#### TEXTE CITÉ:
____
L’organisation militaire est donc une entité complexe, traditionnellement définie par son rôle en temps de guerre, d’où la nature essentiellement guerrière de son éthos. Par conséquent, il pourrait être avancé qu’un changement de perspective quant aux opérations de paix impliquerait également un changement quant à la culture organisationnelle, tant sur le plan de l’éducation et de l’endoctrinement que sur le plan des ressources humaines. Les militaires auraient-ils donc des attitudes peut-être plus favorables à ces opérations, si les mesures concrètes (promotions, reconnaissance des pairs et de la hiérarchie) allaient dans le même sens ? Autrement dit, il s’agirait de valoriser ces opérations au même titre que les opérations de combat plus conventionnelles. L’analyse institutionnelle de la question, si révélatrice puisse-t-elle être, gagne en intérêt si elle est juxtaposée à des éléments de niveau plus individuel. Comme le remarquait si bien Jacques Van Doorn, dans son étude des organisations militaires comme systèmes sociaux :

[…] une organisation est une construction rationnelle dans la mesure où elle est un instrument. Sa finalité doit nécessairement instruire la compréhension de ses caractéristiques. Par ailleurs, une organisation constitue également un regroupement de personnes, plus ou moins unifiées en un tout cohérent. Ces personnes n’échappent pas seulement au dessein organisationnel de la façon qu’elles échappent à toute construction sociale, elles le font parce qu’elles sont disposées à interpréter leur rôle et leurs fonctions au sein de l’organisation sur la base de leur personnalité, de leur origine sociale, de leur éducation, de leur intérêt économique, de leurs convictions politiques ou leurs idéologies.
____
#### DONNÉES:
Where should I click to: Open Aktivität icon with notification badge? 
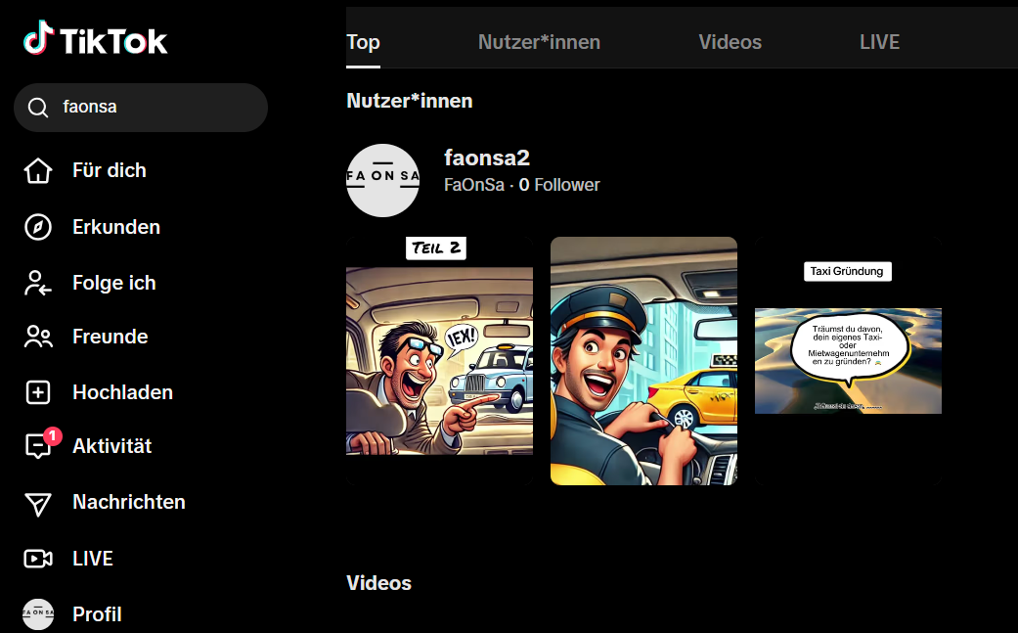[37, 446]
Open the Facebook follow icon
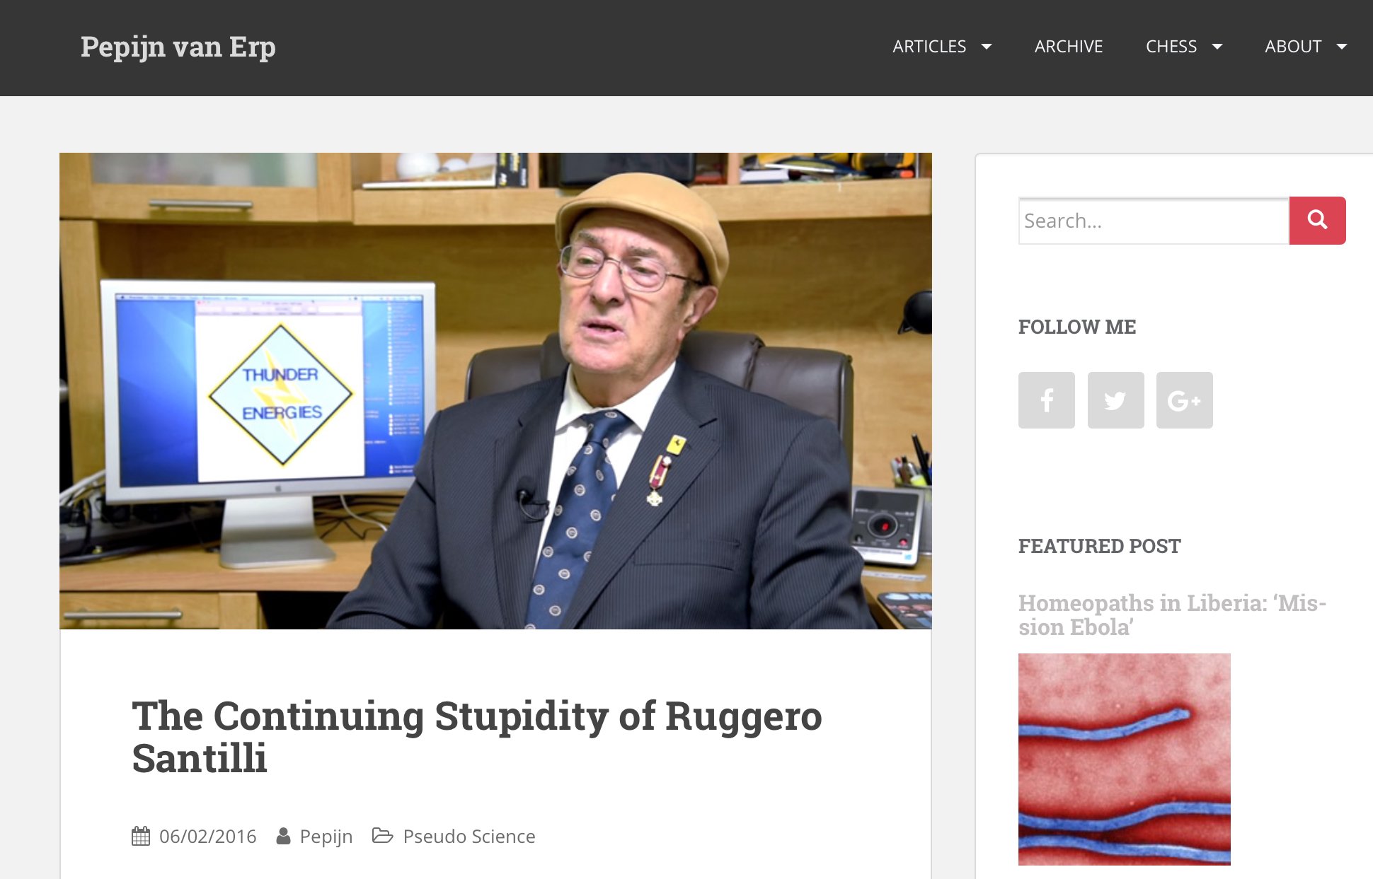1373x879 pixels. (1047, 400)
____
Reproduisez intégralement, sans y changer un seul mot, le texte cité plus haut sur l’organisation militaire.

#### RÉPONSE ATTENDUE:
L’organisation militaire est donc une entité complexe, traditionnellement définie par son rôle en temps de guerre, d’où la nature essentiellement guerrière de son éthos. Par conséquent, il pourrait être avancé qu’un changement de perspective quant aux opérations de paix impliquerait également un changement quant à la culture organisationnelle, tant sur le plan de l’éducation et de l’endoctrinement que sur le plan des ressources humaines. Les militaires auraient-ils donc des attitudes peut-être plus favorables à ces opérations, si les mesures concrètes (promotions, reconnaissance des pairs et de la hiérarchie) allaient dans le même sens ? Autrement dit, il s’agirait de valoriser ces opérations au même titre que les opérations de combat plus conventionnelles. L’analyse institutionnelle de la question, si révélatrice puisse-t-elle être, gagne en intérêt si elle est juxtaposée à des éléments de niveau plus individuel. Comme le remarquait si bien Jacques Van Doorn, dans son étude des organisations militaires comme systèmes sociaux :

[…] une organisation est une construction rationnelle dans la mesure où elle est un instrument. Sa finalité doit nécessairement instruire la compréhension de ses caractéristiques. Par ailleurs, une organisation constitue également un regroupement de personnes, plus ou moins unifiées en un tout cohérent. Ces personnes n’échappent pas seulement au dessein organisationnel de la façon qu’elles échappent à toute construction sociale, elles le font parce qu’elles sont disposées à interpréter leur rôle et leurs fonctions au sein de l’organisation sur la base de leur personnalité, de leur origine sociale, de leur éducation, de leur intérêt économique, de leurs convictions politiques ou leurs idéologies.